Anschließend empfehlen:
- `/rechtsberatungsstelle:leitfaden-erstellen` für jeden konfigurierten Fachbereich
- `/rechtsberatungsstelle:einarbeitung` – Testlauf aus Studierenden-Perspektive
## Ausgabeformat
Konfigurationsdatei (`CLAUDE.md`). Kein `[KI-GESTÜTZTER ENTWURF]`-Vermerk (Anleiter-Dokument). Länge: 80–180 Zeilen.
## Risiken / typische Fehler
- **Anleitungsstruktur nur auf dem Papier:** § 6 Abs. 2 Nr. 2 RDG verlangt tatsächliche, nicht nur formelle Anleitung. Ein Anleiter, der monatlich einmal ins Büro schaut, genügt nicht.
- **Fachbereiche zu weit gefasst:** Eine Beratungsstelle, die alles anbietet, kann nichts gut anbieten. Lieber weniger Bereiche mit klarer Gate-Struktur als viele Bereiche mit Qualitätslücken.
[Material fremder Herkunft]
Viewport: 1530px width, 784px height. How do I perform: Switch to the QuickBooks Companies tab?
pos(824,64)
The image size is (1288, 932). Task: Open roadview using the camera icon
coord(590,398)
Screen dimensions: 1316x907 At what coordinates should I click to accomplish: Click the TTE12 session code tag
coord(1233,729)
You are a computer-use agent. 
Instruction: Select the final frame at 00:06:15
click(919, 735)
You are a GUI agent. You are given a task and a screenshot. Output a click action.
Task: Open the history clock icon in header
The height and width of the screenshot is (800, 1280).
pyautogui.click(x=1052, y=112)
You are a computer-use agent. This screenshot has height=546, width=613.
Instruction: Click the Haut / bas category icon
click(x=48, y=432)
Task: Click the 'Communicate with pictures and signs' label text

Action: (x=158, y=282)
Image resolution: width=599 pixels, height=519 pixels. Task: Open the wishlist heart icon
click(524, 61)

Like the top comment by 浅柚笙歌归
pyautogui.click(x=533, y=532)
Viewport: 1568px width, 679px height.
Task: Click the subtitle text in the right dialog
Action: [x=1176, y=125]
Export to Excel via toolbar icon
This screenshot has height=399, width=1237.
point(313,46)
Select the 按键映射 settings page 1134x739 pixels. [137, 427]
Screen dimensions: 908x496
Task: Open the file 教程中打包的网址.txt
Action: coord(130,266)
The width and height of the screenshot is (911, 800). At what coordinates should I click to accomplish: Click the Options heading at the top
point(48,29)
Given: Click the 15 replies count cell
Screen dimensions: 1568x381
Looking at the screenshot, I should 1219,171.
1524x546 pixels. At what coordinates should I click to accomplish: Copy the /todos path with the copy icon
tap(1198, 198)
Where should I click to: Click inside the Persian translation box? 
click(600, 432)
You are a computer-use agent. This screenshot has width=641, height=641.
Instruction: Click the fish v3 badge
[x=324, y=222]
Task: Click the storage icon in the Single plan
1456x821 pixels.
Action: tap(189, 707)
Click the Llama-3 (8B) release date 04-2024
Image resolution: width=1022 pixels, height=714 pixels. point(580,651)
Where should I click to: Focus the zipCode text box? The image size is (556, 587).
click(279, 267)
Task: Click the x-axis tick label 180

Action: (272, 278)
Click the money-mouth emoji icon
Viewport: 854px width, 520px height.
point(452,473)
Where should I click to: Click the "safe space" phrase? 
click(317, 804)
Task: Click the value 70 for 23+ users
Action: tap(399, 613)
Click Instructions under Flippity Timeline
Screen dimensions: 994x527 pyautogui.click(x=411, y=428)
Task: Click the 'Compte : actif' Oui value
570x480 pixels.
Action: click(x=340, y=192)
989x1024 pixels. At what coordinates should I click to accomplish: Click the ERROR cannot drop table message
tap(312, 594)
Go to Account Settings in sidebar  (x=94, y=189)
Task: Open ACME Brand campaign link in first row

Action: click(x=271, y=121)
- **IT-Sicherheit nicht mitgedacht:** Cloud-Systeme ohne AVV verletzen DSGVO Art. 28. Besonders kritisch bei Asylsuchenden (Art. 9 DSGVO: besondere Kategorien).
- **Semesterwechsel nicht organisiert:** Ohne klare Übergaberegeln fallen Mandate zwischen den Semestern durch. `/rechtsberatungsstelle:semester-übergabe` muss im Ablaufplan verankert sein.